In 1993, the Supreme Court recognized that the Rules of Evidence assign “to the trial judge the task of ensuring that an expert’s testimony both rests on a reliable foundation and is relevant to the task at hand.” Daubert, 509 U.S. at 597, 113 S.Ct. 2786. Incorporating the Daubert standard, the amended Rules of Evidence require that expert testimony be based on “sufficient facts or data” and on “reliable principles and methods” that the expert “witness has applied reliably to the facts of the case.”9 Fed.R.Evid. 702. The Advisory Committee Notes to revised Rule 702 now state that,

when a law enforcement agent testifies regarding the use of code words in a drug transaction,' .... [t]he method used by the agent is the application of extensive experience to analyze the meaning of the conversations. So long as the principles and methods are reliable and applied reliably to the facts of the case, this type of testimony should be admitted.

Fed.R.Evid. 702 advisory committee’s notes.

When an expert is no longer applying his extensive experience and a reliable methodology, Daubert teaches that the testimony should be excluded. Moreover, even if the testimony is admissible under Rule 702, it still must pass muster under Rule 403: Its probative value must not be substantially outweighed by unfair prejudice. See Young, 745 F.2d at 765-66 (Newman, J., concurring). Consistent with Locascio, we hold that an expert witness may rely on hearsay evidence while reliably applying expertise to that hearsay evidence, but may not rely on hearsay for any other aspect of his testimony. Such improper reliance violates Rule 703, the hearsay rule, and the Confrontation Clause.

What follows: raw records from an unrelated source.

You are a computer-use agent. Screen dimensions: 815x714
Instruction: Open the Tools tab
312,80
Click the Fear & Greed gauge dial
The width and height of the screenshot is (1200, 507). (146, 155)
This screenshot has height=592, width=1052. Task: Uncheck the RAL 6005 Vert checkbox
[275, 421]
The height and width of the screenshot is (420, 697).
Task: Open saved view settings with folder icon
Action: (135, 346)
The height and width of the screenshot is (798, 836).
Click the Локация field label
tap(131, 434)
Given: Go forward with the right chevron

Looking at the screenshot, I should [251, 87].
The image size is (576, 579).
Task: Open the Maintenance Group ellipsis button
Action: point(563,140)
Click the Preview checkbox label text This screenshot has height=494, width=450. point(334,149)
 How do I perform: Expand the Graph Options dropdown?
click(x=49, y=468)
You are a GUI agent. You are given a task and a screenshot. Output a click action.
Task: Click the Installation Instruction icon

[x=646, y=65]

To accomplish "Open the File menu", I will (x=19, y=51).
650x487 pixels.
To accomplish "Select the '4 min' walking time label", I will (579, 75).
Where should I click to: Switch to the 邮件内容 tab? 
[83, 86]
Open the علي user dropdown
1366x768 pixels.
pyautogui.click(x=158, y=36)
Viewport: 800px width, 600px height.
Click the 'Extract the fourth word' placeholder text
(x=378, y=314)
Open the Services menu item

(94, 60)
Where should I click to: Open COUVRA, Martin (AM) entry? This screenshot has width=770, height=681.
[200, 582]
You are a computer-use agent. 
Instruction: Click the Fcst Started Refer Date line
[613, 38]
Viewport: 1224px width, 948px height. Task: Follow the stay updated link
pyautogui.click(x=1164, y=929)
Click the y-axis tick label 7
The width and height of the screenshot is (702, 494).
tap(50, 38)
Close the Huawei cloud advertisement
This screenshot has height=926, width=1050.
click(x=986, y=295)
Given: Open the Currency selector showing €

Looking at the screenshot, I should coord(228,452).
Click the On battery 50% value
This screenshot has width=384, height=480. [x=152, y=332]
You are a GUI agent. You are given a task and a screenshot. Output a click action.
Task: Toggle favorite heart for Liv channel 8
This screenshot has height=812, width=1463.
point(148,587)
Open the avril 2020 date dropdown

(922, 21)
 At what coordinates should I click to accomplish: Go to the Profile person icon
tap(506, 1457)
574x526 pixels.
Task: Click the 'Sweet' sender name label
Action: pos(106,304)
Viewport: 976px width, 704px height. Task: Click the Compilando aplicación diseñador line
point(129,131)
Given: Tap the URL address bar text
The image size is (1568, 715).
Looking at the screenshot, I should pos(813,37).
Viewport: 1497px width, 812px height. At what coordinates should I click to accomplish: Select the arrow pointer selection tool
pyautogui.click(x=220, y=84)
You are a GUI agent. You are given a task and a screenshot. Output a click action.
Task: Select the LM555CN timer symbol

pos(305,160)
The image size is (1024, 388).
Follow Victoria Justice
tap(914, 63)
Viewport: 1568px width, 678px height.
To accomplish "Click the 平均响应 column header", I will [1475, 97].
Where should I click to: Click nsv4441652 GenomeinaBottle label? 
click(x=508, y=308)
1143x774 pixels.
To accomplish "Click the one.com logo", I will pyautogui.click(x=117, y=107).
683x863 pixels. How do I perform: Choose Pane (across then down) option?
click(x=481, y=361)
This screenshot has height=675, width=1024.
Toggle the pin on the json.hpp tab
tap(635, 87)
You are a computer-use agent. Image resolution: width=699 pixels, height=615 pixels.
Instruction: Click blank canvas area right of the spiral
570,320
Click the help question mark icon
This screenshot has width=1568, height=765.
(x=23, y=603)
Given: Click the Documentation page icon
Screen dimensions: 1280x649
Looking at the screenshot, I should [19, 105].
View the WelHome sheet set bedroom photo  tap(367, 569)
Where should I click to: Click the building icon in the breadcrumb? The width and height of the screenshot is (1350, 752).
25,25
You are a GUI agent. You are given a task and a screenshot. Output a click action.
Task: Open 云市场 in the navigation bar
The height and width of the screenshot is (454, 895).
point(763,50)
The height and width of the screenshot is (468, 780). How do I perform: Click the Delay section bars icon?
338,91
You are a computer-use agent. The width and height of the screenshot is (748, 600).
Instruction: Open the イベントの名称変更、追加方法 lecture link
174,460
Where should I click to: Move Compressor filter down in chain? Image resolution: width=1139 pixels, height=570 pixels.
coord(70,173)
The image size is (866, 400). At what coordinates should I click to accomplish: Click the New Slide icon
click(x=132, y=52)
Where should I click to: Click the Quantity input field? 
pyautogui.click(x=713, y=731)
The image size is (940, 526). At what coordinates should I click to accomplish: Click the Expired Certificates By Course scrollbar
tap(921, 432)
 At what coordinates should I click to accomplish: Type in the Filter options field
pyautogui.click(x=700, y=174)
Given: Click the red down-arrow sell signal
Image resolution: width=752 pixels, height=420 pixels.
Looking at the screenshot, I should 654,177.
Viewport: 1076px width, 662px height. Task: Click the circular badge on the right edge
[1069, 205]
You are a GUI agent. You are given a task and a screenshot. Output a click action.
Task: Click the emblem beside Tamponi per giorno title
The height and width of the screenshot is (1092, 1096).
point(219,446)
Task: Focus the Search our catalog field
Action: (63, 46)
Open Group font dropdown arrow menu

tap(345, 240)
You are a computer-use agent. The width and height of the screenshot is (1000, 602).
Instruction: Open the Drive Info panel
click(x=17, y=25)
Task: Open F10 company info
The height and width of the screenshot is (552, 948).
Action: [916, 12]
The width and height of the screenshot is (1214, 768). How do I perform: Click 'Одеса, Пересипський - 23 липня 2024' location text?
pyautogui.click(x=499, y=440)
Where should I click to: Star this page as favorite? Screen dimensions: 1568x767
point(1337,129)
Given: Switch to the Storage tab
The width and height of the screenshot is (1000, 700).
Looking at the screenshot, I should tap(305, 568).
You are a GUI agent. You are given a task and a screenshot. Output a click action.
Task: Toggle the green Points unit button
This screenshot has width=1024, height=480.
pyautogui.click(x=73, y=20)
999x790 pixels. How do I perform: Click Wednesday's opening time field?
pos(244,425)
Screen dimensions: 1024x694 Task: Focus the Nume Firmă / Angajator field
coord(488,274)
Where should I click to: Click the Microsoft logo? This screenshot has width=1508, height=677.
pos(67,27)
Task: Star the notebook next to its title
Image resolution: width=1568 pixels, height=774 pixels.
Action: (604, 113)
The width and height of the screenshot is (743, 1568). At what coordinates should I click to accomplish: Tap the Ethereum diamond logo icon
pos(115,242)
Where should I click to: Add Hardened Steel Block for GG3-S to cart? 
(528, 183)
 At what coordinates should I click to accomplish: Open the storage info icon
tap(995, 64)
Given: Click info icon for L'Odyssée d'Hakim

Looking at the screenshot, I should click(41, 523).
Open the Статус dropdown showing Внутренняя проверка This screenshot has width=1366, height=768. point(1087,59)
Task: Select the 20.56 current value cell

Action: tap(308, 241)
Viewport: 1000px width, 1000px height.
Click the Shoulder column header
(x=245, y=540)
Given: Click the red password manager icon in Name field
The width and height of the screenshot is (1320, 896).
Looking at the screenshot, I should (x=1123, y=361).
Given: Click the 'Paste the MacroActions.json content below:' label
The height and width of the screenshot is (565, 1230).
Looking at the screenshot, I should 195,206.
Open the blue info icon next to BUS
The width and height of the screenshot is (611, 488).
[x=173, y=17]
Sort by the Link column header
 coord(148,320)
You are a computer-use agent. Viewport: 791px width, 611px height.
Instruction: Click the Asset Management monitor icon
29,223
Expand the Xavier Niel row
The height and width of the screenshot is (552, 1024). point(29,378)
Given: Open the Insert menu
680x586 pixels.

Unlike the expert in Locascio, Biggs’s testimony at times departed from the bounds of Rules 702 and 703 and from *59reliable methodology, as he repeatedly deviated from his expertise on drug jargon. Although in some cases it may be difficult to discern the line between permissible and impermissible reliance on hearsay, here Biggs’s testimony repeatedly crossed that line. For approximately seventy pages of transcript testimony, Biggs interpreted Leonard Miller’s recorded telephone conversations. Immediately after finishing his interpretations of the recorded conversations, Biggs was asked by the prosecutor for the basis of his opinions, and he answered: “These opinions [interpreting the recorded conversations] are based on my knowledge of the investigation ... [and] also from speaking with cooperating individuals and from speaking with cooperating defendants.” (emphasis added). On redirect, the prosecution again asked, “What are you relying on in support of your interpretation of those calls?” Biggs answered, “Again, it’s my entire knowledge of this investigation which includes ... speaking with cooperating individuals and cooperating defendants” (emphasis added). In interpreting terms such as “ “what’s left over there in that can,” ” “one or two,” “your thing, your new one,” and “six or whatever,” Biggs plainly was not translating drug jargon, applying expert methodology, or relying on his general experience in law enforcement. Rather, he was relying on his conversations with non-testifying witnesses and co-defendants in order to prove “the truth of the matter asserted” about the meaning of the drug conversations. Fed.R.Evid. 801(c). Locascio permits an expert to rely on hearsay evidence for the purposes of rendering an opinion based on his expertise, but in this case the expert was repeating hearsay evidence without applying any expertise whatsoever, thereby enabling the government to circumvent the rules prohibiting hearsay. The government argues that the appellants had an opportunity to cross-examine Biggs, but that, of course, is no answer when it is the out-of-court declaration of another, not subject to cross-examination, that is being put before the jury for the truth of the matter asserted. Whenever a court permits a case agent or a fact witness to testify as an expert, there is a significant risk that, if the witness digresses from his expertise, he will be improperly relying upon hearsay evidence and may convey hearsay to the jury.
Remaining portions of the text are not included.